“Writing the Complexity of Happiness: An Interview with Sherrie Flick”

"Sherrie Flick talks with Michelle Ross about flash fiction, happy endings, food, and her new collection, Thank Your Lucky Stars"

September 21, 2018

Below is a brief excerpt from Michelle Ross’s interview with AHP author Sherrie Flick! To read the full piece, check out the Fiction Writers Review site here

If you had to choose a favorite story in this collection, which one would you choose and why?

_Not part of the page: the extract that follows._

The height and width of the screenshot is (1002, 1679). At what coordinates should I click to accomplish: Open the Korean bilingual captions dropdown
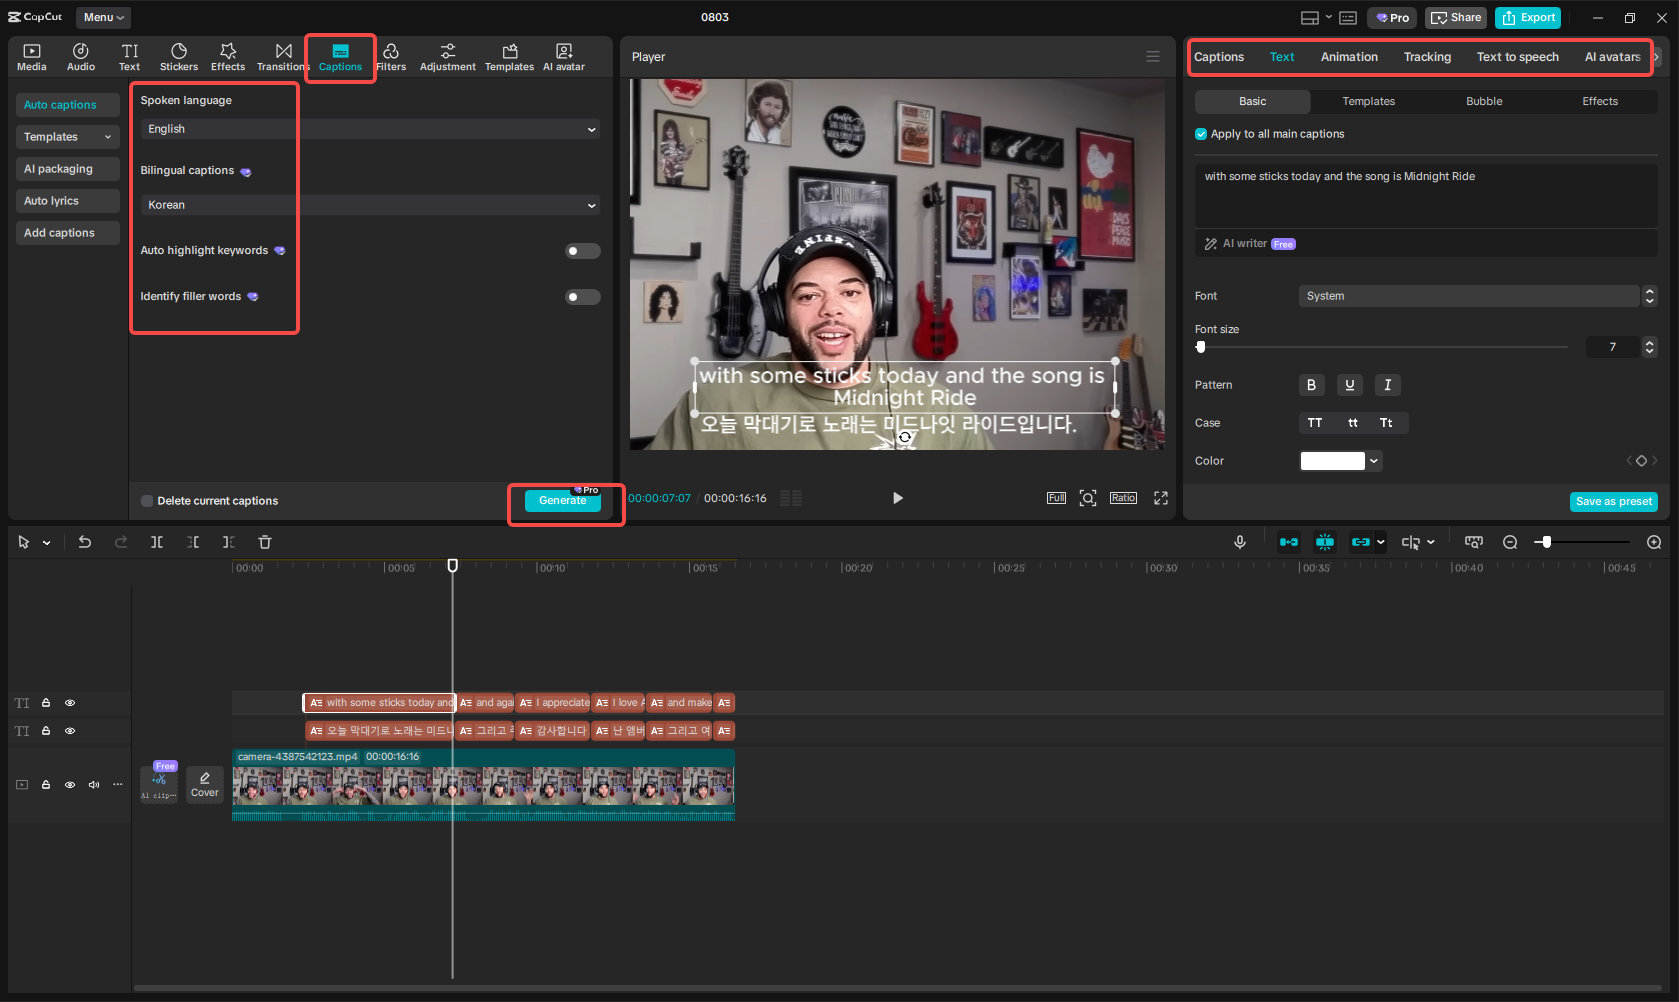click(x=591, y=204)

Interesting. People don’t usually ask me to pick favorites! I think I’m most proud of the story “Dance” because it shows my most complex POV writing and is just newer than some other stories in the collection and I love the weirdness and tenderness of the characters. I’m kind of in love with “Monkeyhead” because it went through a giant “a-ha!” revision after publication and now I feel like I finally found the heart of that story, so it’s dear to me right now. “How I Left Ned” has been a pet story of mine for a very long time. I first wrote it in grad school and it was one of those stories that came out in one big sit-down whoosh of explosive, completely coherent writing. It’s great to read aloud and was and still is a favorite of many people in my University of Nebraska creative writing cohort. It was rejected over 50 times. It was rejected so many times I was running out of places to send it, but I still believed in the story and didn’t want to do any kind of radical revision on it (which isn’t the norm for me) so when Robert Shapard asked me for a story to consider for New Sudden Fiction many years later (I did not know Robbie at this time. I was recommended to him by a mutual friend John McNally, so I was submitting to him cold.) I thought, why not give it one more try? And they published it. Ha. The little mafia corn farmer story that could. So its first publication was in a Norton anthology, which when all was said and done, was the best place for it. So, I guess it’s my favorite story in the collection. I’m really proud that it made it all this way.